What this looks like in practice: the business shows strong margins, but the equipment list includes machines from 2009. The website hasn't been updated in three years. The warehouse lease is month-to-month because the landlord offered a discount for not signing a long-term commitment (translation: the landlord wants flexibility to raise rent or not renew).
During due diligence, make a list of every physical and digital asset the business depends on. How old is it? When does it need to be replaced? What would it cost? Build a capex forecast for the first three years post-acquisition and subtract that from the deal economics. If the deal still works, great. If it doesn't, you've just saved yourself from buying someone else's deferred problems.
Unrealistic Growth Projections
Almost every CIM includes a section on "growth opportunities." Sellers love this section because it lets them justify a higher asking price based on potential rather than performance.
What this looks like in practice: the business has been flat at $1M in revenue for four years. The CIM includes a section titled "Significant Growth Upside" that outlines how a new owner could "easily" reach $2M by expanding into adjacent markets, adding an e-commerce channel, and hiring a sales team.
The question to ask is: why hasn't the current owner done any of these things? If these growth opportunities were genuinely easy, a rational business owner would have pursued them. The usual answer is that they're not easy — they require significant capital, expertise, or time that the seller either didn't have or tried and failed at.
Price the business based on what it does today, not what someone hopes it could do.
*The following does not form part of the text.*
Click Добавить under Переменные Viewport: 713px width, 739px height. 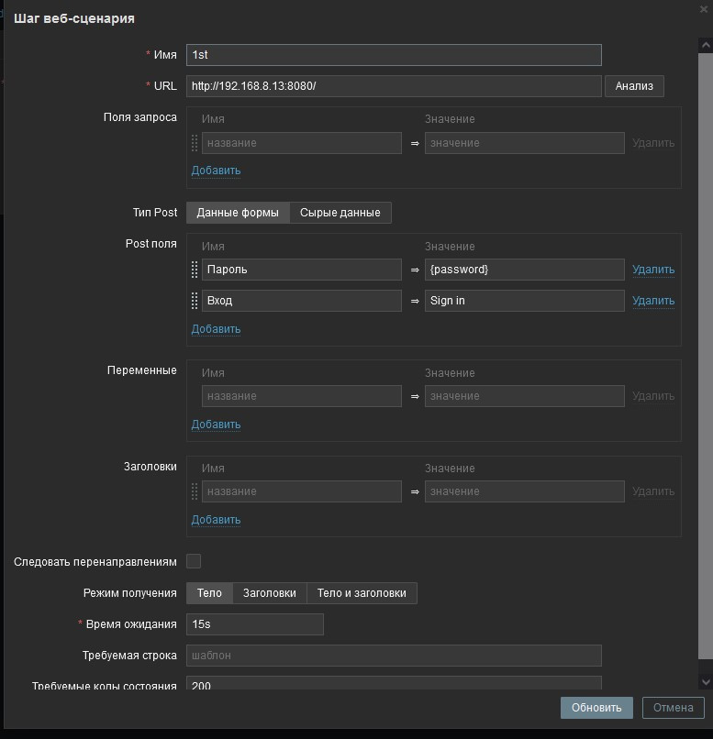pyautogui.click(x=216, y=425)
If you can grow it, that's upside you create — not something you should pay the seller for.
Too-Good-to-Be-True Multiples
When a business is listed at a notably low multiple of SDE — say 1.5x for a business that should trade at 3x in its industry — there's almost always a reason.
What this looks like in practice: a service business with $300K SDE listed at $450K (1.5x). The listing emphasizes "motivated seller" and "quick close preferred." On paper, it looks like a steal. In reality, the business has a pending lawsuit, a key employee who's about to leave, or revenue that's about to fall off a cliff when a major contract expires.
Low multiples aren't bargains. They're the market telling you something is wrong. Your job is to figure out what.
Similarly, watch for businesses listed at above-market multiples justified by "brand value," "proprietary systems," or "untapped potential." These are usually signs of a seller who's emotionally attached to a number that doesn't match what a buyer would rationally pay.
How to Protect Yourself
None of these red flags mean a deal is automatically bad. Some businesses with customer concentration are still great acquisitions if the relationships are contractually locked in. Some declining revenue trends are temporary and fixable. The point is to see these signals clearly so you can price the deal accurately — or walk away before you waste months on due diligence.
The best protection is a systematic approach to evaluating deals. Track every listing in a pipeline, flag the red flags early, and don't let emotional attachment to a deal override what the data is telling you. Tools like Dealwright exist specifically for this — to help you organize your deal flow, track diligence items, and catch the patterns that are easy to miss when you're evaluating multiple opportunities at once.
The second-best protection is experience. The more deals you look at, the faster you'll spot the ones that don't add up. But you don't have to learn every lesson the hard way. Start with a healthy skepticism toward any number a seller presents, verify everything independently, and remember: in acquisitions, the absence of information is itself information.
The listing told you a story. Now go find out what it left out.